* **Objective**:
Extract the records below that open with the line containing "showing ω(t), rad/s" and close with the line containing "pyautogui.click(x=276, y=303)", reproducing them exactly with both of those lines included.

Raw records start

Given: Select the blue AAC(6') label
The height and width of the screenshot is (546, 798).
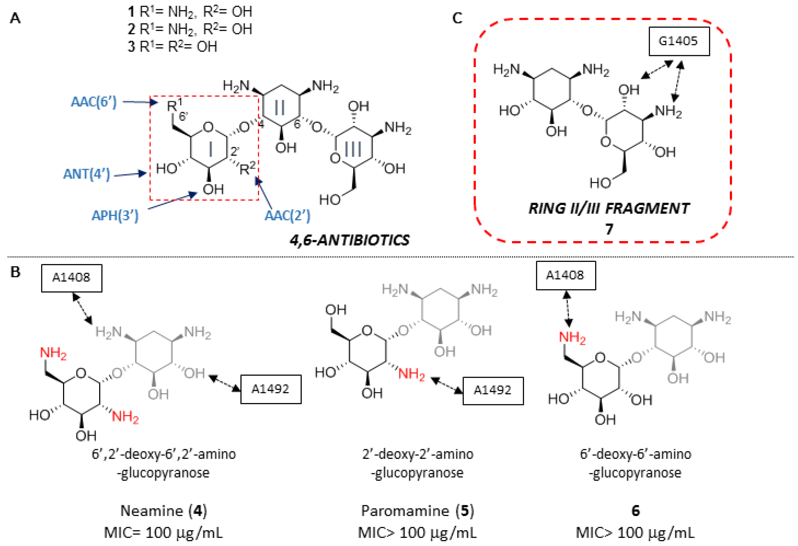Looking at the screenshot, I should click(x=94, y=102).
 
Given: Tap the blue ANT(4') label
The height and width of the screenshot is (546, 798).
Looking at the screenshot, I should click(x=87, y=174).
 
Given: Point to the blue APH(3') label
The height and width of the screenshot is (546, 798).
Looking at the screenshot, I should click(x=115, y=215).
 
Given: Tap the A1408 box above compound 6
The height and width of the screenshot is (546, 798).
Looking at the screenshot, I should click(x=565, y=275).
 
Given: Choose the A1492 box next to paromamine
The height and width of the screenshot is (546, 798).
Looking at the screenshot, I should click(x=493, y=390).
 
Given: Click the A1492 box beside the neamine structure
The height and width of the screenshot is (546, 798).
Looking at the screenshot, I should click(x=271, y=389).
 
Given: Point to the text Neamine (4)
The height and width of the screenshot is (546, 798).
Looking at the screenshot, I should click(x=163, y=511).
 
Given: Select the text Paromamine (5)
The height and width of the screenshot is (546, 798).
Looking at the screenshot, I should click(x=417, y=511).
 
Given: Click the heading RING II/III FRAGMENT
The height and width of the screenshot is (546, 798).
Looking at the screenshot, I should click(x=608, y=208).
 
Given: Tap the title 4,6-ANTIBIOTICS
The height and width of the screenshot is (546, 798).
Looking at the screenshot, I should click(x=350, y=240).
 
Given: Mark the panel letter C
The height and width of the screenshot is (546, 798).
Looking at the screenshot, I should click(x=457, y=18).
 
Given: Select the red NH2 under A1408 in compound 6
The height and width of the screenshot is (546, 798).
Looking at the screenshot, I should click(x=572, y=338).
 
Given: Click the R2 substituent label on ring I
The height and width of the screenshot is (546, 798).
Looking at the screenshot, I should click(x=247, y=168).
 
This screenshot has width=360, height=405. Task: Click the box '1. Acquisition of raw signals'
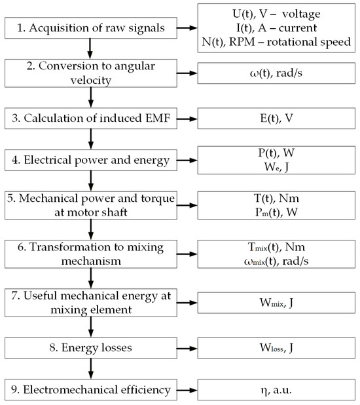pyautogui.click(x=91, y=28)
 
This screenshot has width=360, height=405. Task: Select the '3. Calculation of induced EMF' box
pyautogui.click(x=91, y=119)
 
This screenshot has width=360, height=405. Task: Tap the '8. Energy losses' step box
pyautogui.click(x=91, y=348)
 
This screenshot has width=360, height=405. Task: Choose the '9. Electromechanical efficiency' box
pyautogui.click(x=91, y=390)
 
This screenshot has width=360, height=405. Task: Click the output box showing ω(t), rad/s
pyautogui.click(x=276, y=73)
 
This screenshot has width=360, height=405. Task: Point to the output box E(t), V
pyautogui.click(x=276, y=119)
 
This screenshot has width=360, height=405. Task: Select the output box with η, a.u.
pyautogui.click(x=276, y=390)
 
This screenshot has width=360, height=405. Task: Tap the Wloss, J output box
pyautogui.click(x=276, y=348)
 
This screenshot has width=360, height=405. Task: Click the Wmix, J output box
pyautogui.click(x=276, y=303)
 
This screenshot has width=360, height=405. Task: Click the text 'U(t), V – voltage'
pyautogui.click(x=276, y=14)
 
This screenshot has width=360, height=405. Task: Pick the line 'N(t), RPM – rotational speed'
pyautogui.click(x=276, y=42)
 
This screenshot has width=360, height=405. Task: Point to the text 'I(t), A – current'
pyautogui.click(x=276, y=28)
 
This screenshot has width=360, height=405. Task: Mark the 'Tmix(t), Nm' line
pyautogui.click(x=276, y=247)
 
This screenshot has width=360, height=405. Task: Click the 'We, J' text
pyautogui.click(x=276, y=167)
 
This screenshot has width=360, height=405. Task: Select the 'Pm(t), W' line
pyautogui.click(x=276, y=212)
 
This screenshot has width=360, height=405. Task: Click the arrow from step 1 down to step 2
pyautogui.click(x=90, y=48)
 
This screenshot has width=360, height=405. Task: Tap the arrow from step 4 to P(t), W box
pyautogui.click(x=187, y=161)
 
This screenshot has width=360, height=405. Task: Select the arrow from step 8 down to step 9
pyautogui.click(x=91, y=368)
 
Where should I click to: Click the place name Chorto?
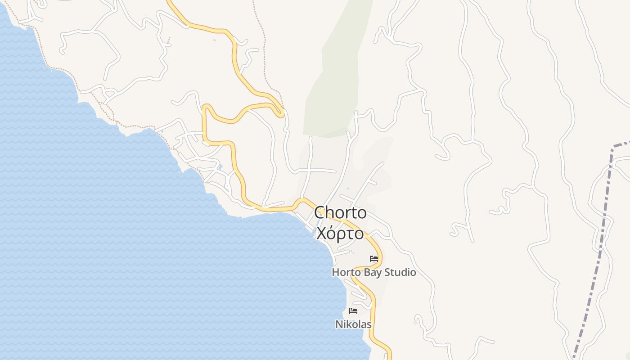(x=340, y=213)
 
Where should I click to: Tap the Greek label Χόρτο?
(x=340, y=234)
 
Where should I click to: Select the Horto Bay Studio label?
(x=374, y=273)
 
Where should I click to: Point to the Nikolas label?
(x=353, y=324)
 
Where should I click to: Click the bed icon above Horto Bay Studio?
(x=374, y=259)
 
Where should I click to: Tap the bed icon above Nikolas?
(x=353, y=311)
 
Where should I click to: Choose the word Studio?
(x=400, y=273)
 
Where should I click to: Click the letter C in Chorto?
(x=320, y=213)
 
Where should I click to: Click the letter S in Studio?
(x=388, y=273)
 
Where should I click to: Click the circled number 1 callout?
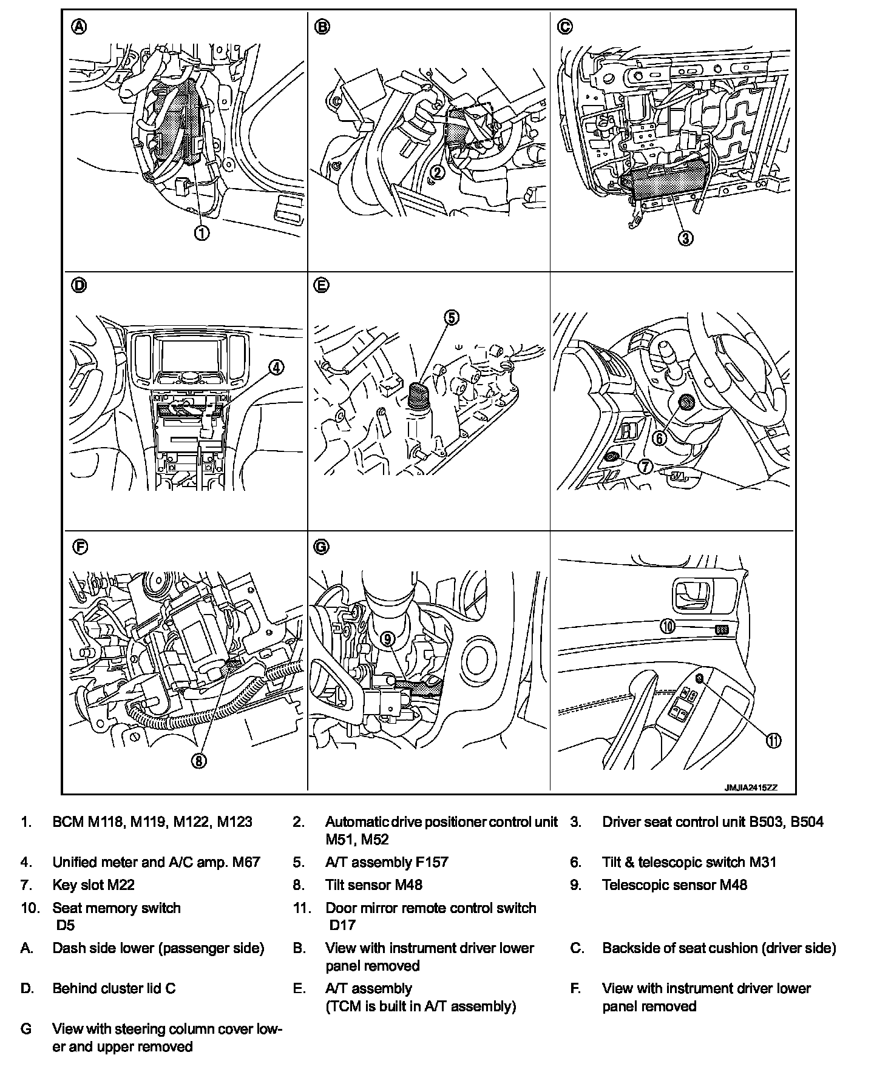point(202,232)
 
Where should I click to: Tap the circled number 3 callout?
point(685,238)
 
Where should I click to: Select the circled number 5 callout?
point(452,317)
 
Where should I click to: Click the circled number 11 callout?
point(773,741)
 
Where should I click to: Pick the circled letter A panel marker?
point(79,27)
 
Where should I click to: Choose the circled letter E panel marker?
point(322,285)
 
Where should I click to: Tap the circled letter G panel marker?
point(322,547)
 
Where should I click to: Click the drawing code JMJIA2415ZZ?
point(750,787)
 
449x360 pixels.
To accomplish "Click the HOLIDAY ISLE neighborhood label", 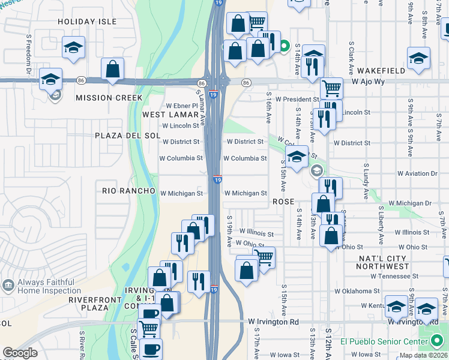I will (87, 22).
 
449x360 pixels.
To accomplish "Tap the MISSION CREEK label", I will (109, 98).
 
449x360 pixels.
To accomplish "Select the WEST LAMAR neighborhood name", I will (170, 114).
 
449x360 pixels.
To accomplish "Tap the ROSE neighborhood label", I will (283, 202).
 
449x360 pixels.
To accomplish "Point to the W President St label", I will (293, 99).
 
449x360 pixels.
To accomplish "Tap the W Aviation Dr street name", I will (417, 173).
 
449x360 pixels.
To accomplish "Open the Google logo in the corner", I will (20, 353).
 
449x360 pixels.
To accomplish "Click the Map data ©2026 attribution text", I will (423, 355).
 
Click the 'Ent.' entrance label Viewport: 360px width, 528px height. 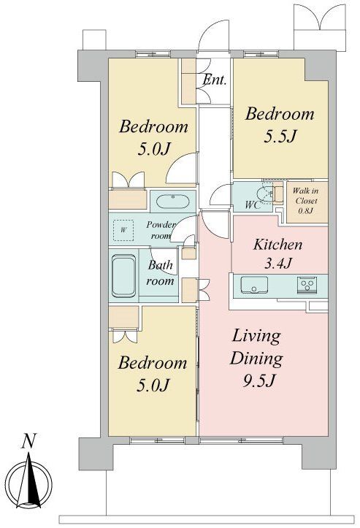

Raw records end

* **Response**:
This screenshot has width=360, height=405. Task: Click the output box showing ω(t), rad/s
pyautogui.click(x=276, y=73)
 
This screenshot has width=360, height=405. Task: Point to the output box E(t), V
pyautogui.click(x=276, y=119)
 
This screenshot has width=360, height=405. Task: Select the output box with η, a.u.
pyautogui.click(x=276, y=390)
 
This screenshot has width=360, height=405. Task: Tap the Wloss, J output box
pyautogui.click(x=276, y=348)
 
This screenshot has width=360, height=405. Task: Click the Wmix, J output box
pyautogui.click(x=276, y=303)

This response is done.